>> START Excerpted passage

#' Calculate flags for a set of records and add them to the provided data frame
#'
#' \code{add_flags} calls the \code{POST} method of the API in order to extract
#' the flags for a set of records. \strong{NOTE:} currently, the API imposes a
#' hard-limit of 1000 records per request, to avoid malfunctioning due to some
#' third-party library limtations. This function will not work if a
#' \code{data.frame} with more than 1000 rows is provided.
#'
#' Internally, the function takes the provided \code{data.frame}, transforms it
#' to JSON and makes a \code{POST} request to the underlying API with the JSON
#' object in the body of the request. In order to work properly and give
#' comprehensive results, the \code{data.frame} should have the four key fields
#' this API works with. See \code{\link{flags}} for details. If a field is
#' missing, the function will show a warning. If the name of the fields in your
#' \code{data.frame} don't conform to the DarwinCore standard, \code{add_flags}
#' can try to map the names in the \code{data.frame} to the standard ones if the
#' parameter \code{guess_fields} is set to \code{TRUE}. In this case, if there
#' is no match, the function will stop and give instructions on how to resume.
#' If there is, the original name in the \code{data.frame} will not change.
#'
#' After finishing, the function returns the provided \code{data.frame} with a
#' new column, \code{flags}, which holds for each record a list of the
#' geospatial quality flags. If \code{show_summary} is \code{TRUE} (default
#' value), it also shows a summary of the results, indicating how many records
#' showed different types of issues.

>> END Excerpted passage

### Required actions:
A. List every distinct term that the add_flags documentation formats as code, each once.
B. Return a passage from the add_flags documentation. Begin at the words "#' If there" and stop after "types of issues.".

>> START Entries provided

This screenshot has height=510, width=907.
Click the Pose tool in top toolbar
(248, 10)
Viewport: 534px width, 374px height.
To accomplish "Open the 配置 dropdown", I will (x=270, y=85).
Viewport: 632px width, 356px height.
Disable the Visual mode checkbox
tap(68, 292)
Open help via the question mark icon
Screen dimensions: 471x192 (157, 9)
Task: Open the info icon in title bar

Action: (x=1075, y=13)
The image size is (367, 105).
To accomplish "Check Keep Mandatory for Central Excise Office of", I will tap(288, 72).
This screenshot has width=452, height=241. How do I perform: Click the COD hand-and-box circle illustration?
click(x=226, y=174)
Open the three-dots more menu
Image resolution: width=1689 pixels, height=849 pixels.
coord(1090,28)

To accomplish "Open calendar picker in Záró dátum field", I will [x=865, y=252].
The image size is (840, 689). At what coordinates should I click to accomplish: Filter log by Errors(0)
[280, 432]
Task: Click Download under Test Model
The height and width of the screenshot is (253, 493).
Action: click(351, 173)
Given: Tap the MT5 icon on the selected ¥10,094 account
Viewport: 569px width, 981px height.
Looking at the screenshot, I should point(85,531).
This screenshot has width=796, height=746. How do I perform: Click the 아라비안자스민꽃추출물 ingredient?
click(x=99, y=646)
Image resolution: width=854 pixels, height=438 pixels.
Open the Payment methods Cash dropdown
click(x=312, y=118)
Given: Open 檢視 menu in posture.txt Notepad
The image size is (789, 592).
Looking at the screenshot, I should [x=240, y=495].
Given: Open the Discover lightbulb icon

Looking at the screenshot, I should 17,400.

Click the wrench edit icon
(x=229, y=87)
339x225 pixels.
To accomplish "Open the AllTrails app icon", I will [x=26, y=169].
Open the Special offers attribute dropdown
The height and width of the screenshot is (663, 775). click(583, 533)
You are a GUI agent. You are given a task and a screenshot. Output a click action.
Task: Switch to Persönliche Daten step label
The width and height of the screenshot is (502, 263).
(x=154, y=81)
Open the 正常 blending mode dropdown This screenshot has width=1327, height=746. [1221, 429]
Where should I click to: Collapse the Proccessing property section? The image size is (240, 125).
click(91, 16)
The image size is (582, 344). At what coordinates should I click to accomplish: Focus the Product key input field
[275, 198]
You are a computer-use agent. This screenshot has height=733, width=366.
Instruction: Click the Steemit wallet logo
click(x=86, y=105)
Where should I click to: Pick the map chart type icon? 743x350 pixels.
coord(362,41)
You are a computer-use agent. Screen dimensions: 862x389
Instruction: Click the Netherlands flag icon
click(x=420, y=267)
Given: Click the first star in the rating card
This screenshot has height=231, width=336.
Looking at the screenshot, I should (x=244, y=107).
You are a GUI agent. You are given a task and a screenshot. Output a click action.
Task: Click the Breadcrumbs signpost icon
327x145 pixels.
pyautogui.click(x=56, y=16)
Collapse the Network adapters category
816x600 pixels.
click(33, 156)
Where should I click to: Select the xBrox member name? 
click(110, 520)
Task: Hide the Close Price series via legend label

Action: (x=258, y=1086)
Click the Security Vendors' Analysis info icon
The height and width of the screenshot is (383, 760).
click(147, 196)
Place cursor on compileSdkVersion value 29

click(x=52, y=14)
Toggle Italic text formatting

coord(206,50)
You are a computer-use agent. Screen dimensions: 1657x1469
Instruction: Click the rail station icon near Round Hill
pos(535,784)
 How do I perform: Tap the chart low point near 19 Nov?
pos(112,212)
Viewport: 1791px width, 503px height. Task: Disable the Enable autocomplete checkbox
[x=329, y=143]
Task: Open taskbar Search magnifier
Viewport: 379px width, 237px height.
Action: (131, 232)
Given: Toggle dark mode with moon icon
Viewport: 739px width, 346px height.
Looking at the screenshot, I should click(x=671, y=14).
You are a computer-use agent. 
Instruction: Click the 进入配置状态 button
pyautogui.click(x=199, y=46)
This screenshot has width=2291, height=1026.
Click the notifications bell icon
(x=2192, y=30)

>> END Entries provided

### Full solutions:
A. add_flags, POST, data.frame, flags, guess_fields, TRUE, show_summary

B.
#' If there is, the original name in the \code{data.frame} will not change.
#'
#' After finishing, the function returns the provided \code{data.frame} with a
#' new column, \code{flags}, which holds for each record a list of the
#' geospatial quality flags. If \code{show_summary} is \code{TRUE} (default
#' value), it also shows a summary of the results, indicating how many records
#' showed different types of issues.